## Saturday, May 25, 2013

### Speeding up Counting Sort with Histopyramids

I was listening to Matt Swoboda’s 2012 GDC talk, where he mentions using histopyramids to optimize the marching cubes algorithm. You can also use histopyramids to speed up counting sort, as he describes.

A histopyramid is essentially a mip chain of a tensor, except instead of the reduction operator being an average, the reduction operator is addition. Because our input is only one dimensional, a histopyramid can more simply be described as adding elements pairwise in our input array, then recursing. For example, if our input list is this:

[3, 1, 4, 1, 5, 9, 2, 6]

then the next level of the histopyramid would be

[4, 5, 14, 8]

and the subsequent two levels are

[9, 22]
[31]

It can easily be seen that there are O(log(n)) levels in the histopyramid, and that the last element is the sum of all the elements in the original list. You can also see that, if you have a parallel processor, creating each level from the successive level has constant time delay, which means the delay for creating the entire histopyramid is O(log(n)). Memory allocation is easy because n + n/2 + n/4 + n/8 + ... + 1 just equal 2n, so you can simply allocate one array that’s twice the size of the input, then populate the second half of the input from the first half. There has to be synchronization between generating each level of the histopyramid, however, and because the OpenCL ‘barrier’ function only operates on thread groups and not globally, this has to be done with multiple kernel invocations.

Okay, so how do we use this to actually sort the list? Well, let’s associate each value in the histopyramid with the slice of the input array that contribute to its value. The last value in the histopyramid would therefore correspond to the entire input list. In the previous level of the histopyramid, the two values correspond to the first half of the input array and the second half of the input array, respectively, and so on and so forth.

Now, let’s say that we create a histopyramid of the frequency histogram.

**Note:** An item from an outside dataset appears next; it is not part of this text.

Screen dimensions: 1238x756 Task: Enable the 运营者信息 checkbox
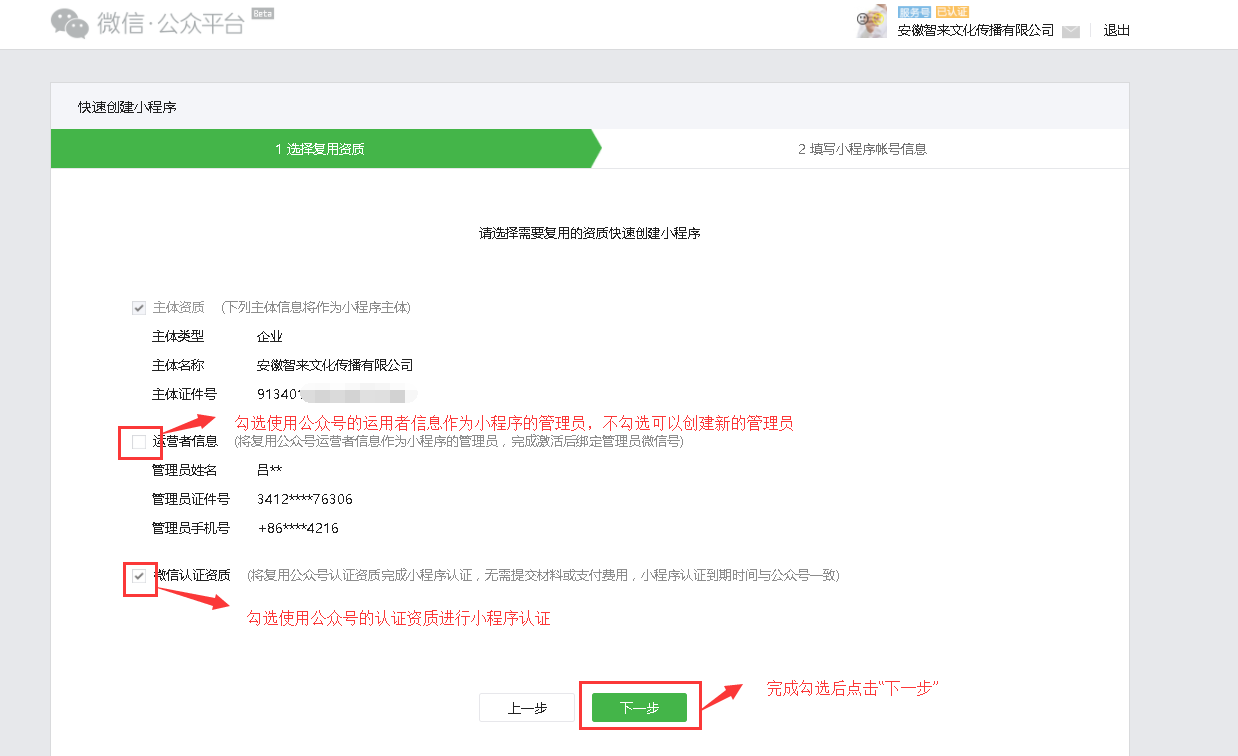pos(139,441)
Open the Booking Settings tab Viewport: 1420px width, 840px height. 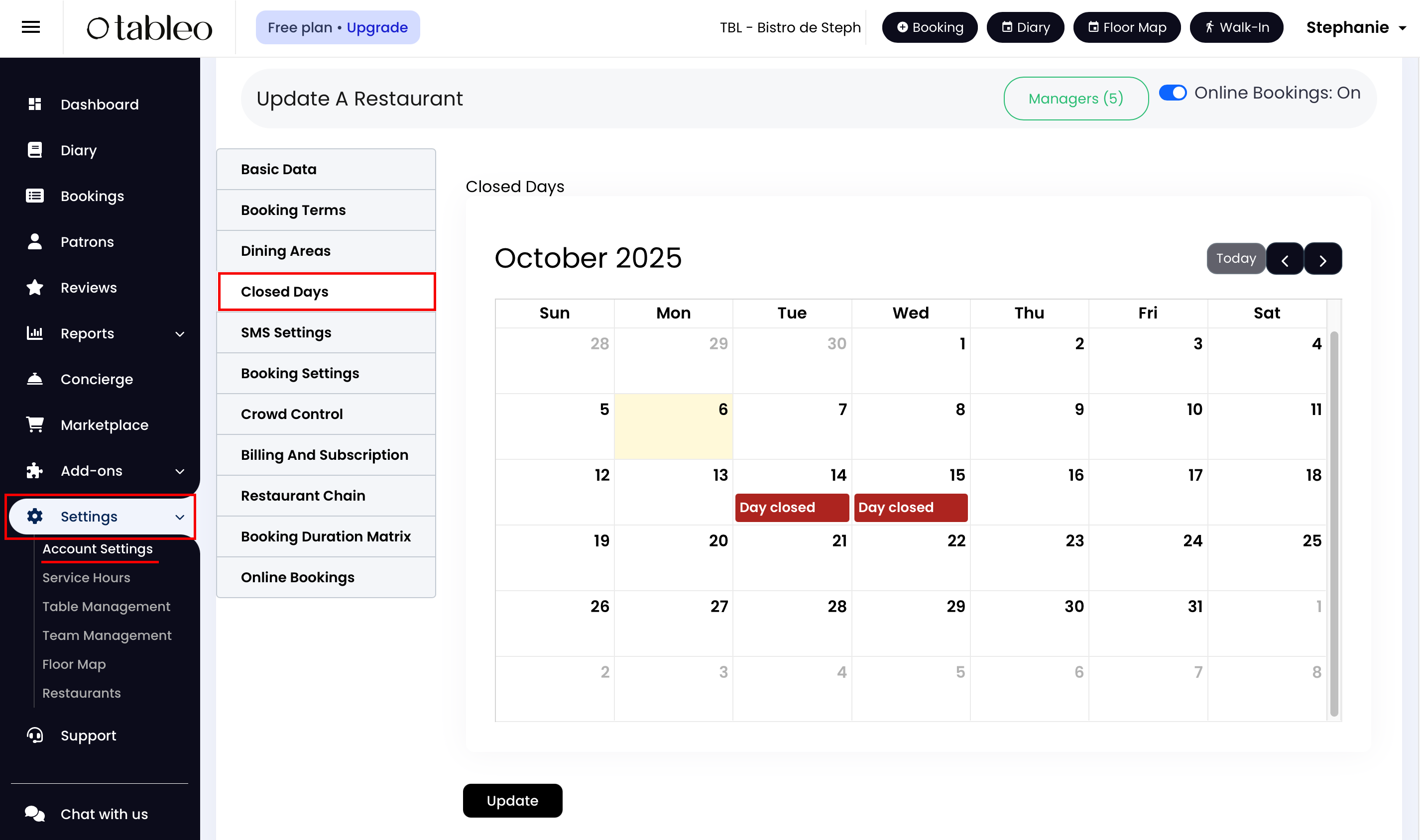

In such a histopyramid, each value in the histopyramid corresponds to the size of the output array that its slice encompasses. In our example above, this would mean that there are 31 values in the output array, 9 of which are between [0..3] and 22 of which are between [4..7] (because these are the bounds of the slices that each value corresponds to). If you look one level deeper, you can see that 4 of the output values are between [0..1], 5 values are between [2..3], 14 values are between [4..5], etc.

This means that, if i’m trying to populate a particular cell in the output list, I first ask “is the index of my cell less than 9 or greater than 9?” This is relevant because I know that the first 9 values are between [0..3]. If my index is greater than 9, I then shrink my range  to the 22 that I’m about to inspect (by subtracting 9 from my cell index), and ask if my index is now less than 14 or greater than 14. Eventually, I find the cell in the frequency histogram that my index corresponds to, so I can then fill in my cell with the frequency histogram’s cell’s index. You can see that this algorithm is O(log(n)).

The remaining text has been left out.